Whilst the world contemplates the implications of the Obama administration's cancellation of the Ares V Constellation program, and we consider the pros and cons of Nation/State Vs Private Sponsorship, I thought it would be timely to see what news there is from New Zealand.

Following the Nov 2009 launch of the ATEA-1 (a bio-fuel, low carbon, patented design, sounding rocket), a commercial fishing boat recovered the stage one booster 17 klms offshore recovering a vast array of data that could be analyzed.

The Rocket Lab team reports - "we are still reviewing the data, but initial findings suggest that the booster was providing the expected thrust levels at launch and showing good, stable combustion for the full burn-time, consuming all available fuel. The recovered booster also confirms clean separation of the second stage. Calculations from the raw data obtained confirm that the vehicle was on course for a nominal trajectory to over 100 kilometres altitude".


The newsletter also provides an interesting insight into the nimble, clever design innovations that are achievable from small private space programs that can clearly tap brilliant skill-sets, respond to the actual needs of the market, and come up with scalable and customizable solutions for an expanding customer base.

In particular they are surprisingly open about the features of their Avionics Flight Computer (SRA) - "The unit is physically incredibly small, fitting within an envelope 50mm diameter x 150mm length. The weight of the unit is a mere 250 grams including batteries. The reduction in size and weight of the unit is critical for improving the performance of sounding rockets such as Ä€tea-1. The unit is designed and tested to MIL-109-E shock and vibration tests and can handle up to 80°C ambient temperature.

The hardware consists of a low-power 32-bit microcontroller with RS232 output port and auxiliary expansion ports. It has 16-bit data logging capability, with an in-built Inertial Measurement Unit consisting of 3-axis accelerometers, gyroscopes and magnetometers. Onboard GPS is standard and it is designed to interface with a number of telemetry options including the Iridium satellite network."

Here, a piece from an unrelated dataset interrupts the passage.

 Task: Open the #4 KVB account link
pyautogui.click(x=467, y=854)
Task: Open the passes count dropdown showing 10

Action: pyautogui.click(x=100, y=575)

I resisted the temptation to photoshop in a blue adult molar - in the words of another Sheldonism (Big Bang Theory) "...everything is better with blue-tooth" and that seems like the only thing that is missing. Perhaps in the executive model?

So AARTScope visitors, we await the next installment of the Rocket Labs success story, or as I like to think of it as - the New Zealand Space program. Clearly there is a much greater role for private space programs and sponsors as NASA maintains is game face in its latest Ares quarterly report.